Here are some more sprite sheets of Itachi, Future sasuke, Future Sakura, and Gaara.


----------



## Zaffino (Sep 7, 2007)

alright hopefully for this weekend ill be able to finish, a hinata which was way over due, kisame, itachi, and shippendu naruto doing some attacks, and a naruto barrage i guess, as for yondaime, a appologize but i dont know who that is, if you tell me what show or game they are from i can start making one (also tell me what you might want them to be doing and tell me if you want it avatar size, or sig size or any size doesnt matter.) um thankyou for the sprites but i already have all those haha.


----------



## narutofan1001 (Sep 7, 2007)

Yondaime is the forth hokage and naruto's father.


----------



## Zaffino (Sep 7, 2007)

oh, well i dont have any sprites of him, but i did finish some things, im actually going to redo my old ones some time in the sig style i did the itachi and kisama ones cause they just look really good.


----------



## Kakuzu of Hades (Sep 8, 2007)

hey can you link kisame itachi sheet


----------



## Zaffino (Sep 8, 2007)

just go to  and there are naruto sprites under GBA and DS


----------



## narutofan1001 (Sep 8, 2007)

Yo, Zaffino that barrage is regular naruto, not shippundo, could you make the shippundo stuff for naruto (naruto barrage, resangan, and resangan barrage thing for "8 koma special 2" or something), sasuke (light sword barrage, chidori, and that lightning burst thing, and sakura (4koma special 1 and 2, and 6 koma special 1). I know it's a lot, but I'm making a game and i need these special attacks. 
PS: if you want, here's the game making sofware


----------



## lollipop (Sep 8, 2007)

Their amazing


----------



## Sasuke' (Sep 8, 2007)

Make me the Sasuke with the Chidori swrod one and get a good +rep. =]


----------



## Zaffino (Sep 8, 2007)

thanks for the soft ware i was looking for something like that. ill try to get you them as soon as possible, i also have a better quality naruto shippendu sprite sheet, but im not sure if it will work well with the jump stars sheet, so ill post both eventually, until then i got some new sprite sig additions.


----------



## Zaffino (Sep 8, 2007)

And The rest of todays


----------



## Zaffino (Sep 8, 2007)

i dont really care about rep, just give me credit if you use any of my stuff.


----------



## narutofan1001 (Sep 9, 2007)

WHAT THE HECK AM I, INVISIBLE???????????????????????????????????????????

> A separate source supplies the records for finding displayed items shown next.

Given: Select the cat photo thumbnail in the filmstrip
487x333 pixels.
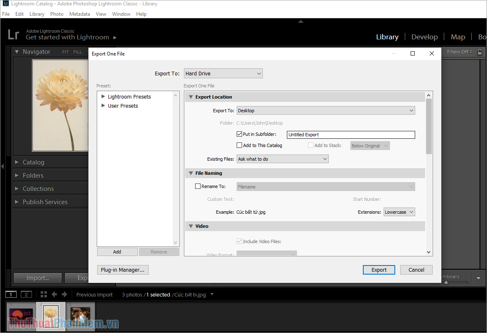Looking at the screenshot, I should tap(80, 317).
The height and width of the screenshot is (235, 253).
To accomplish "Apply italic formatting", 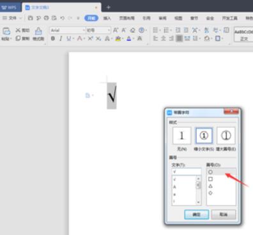I will point(61,38).
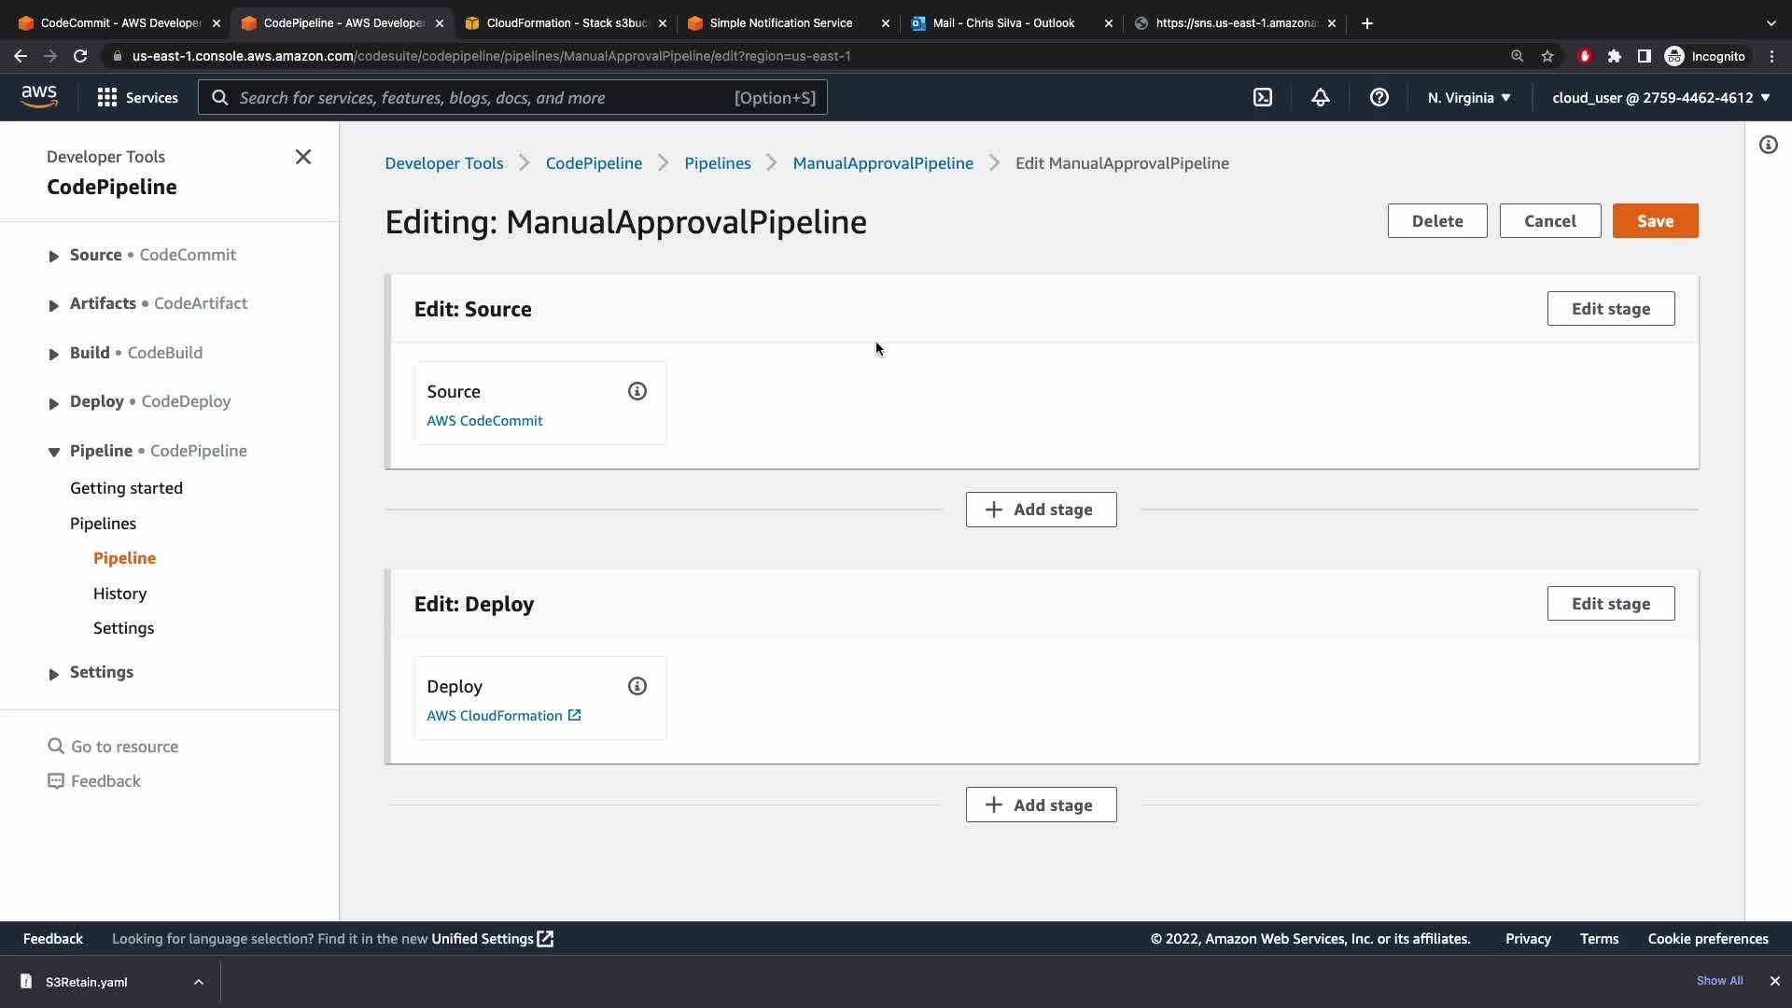1792x1008 pixels.
Task: Open AWS CloudShell icon in top bar
Action: point(1263,97)
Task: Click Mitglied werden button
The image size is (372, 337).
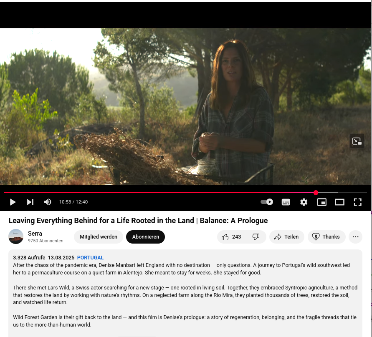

WHAT PART OF SHIPPUNDO NARUTO SPRITES DO YOU NOT UNDERSTAND ZAFFINO??????????????????????????????????????????????????????????????????????????????????????????????????????????????????????????????????????????????????????????????????


----------



## Zaffino (Sep 10, 2007)

yeah i know i hear you i just got lots of request from other threads and school and crap.


----------



## Beowulf (Sep 10, 2007)

Hey can you make the another curse marked sasuke but make it the size of one of my sig pics? Also can you do some bleach and Dbz ones?


----------



## Beowulf (Sep 10, 2007)

Also can you but the Curse Marked Sasuke Sprite in this pic?


----------



## Zaffino (Sep 10, 2007)

sure youll have to be patient though, i will for sure have naruto shippenu doing rasengan, odama rasengan and even a toad summon, the sasuke shippendu ones and the curse mark shrink down and addition to the sig done after the weekend. but one question what do you want curse mark sasuke doing in the sig picture? just want the chidori? up to you what you want, but as for now i got stuff to do cant be making any till the weekend. by the way what are you guys using these for, cause if your using it for a game wouldnt you just need the sprite sheets?


----------



## Jaejoong (Sep 10, 2007)

Zaffino said:


> i dont really care about rep, just give me credit if you use any of my stuff.



Good man, good man.


----------



## narutofan1001 (Sep 10, 2007)

Yeah, all I really need is the sprite sheet, but for the special attacks...
well, I can't make them transluscent, or the moving background, ect. 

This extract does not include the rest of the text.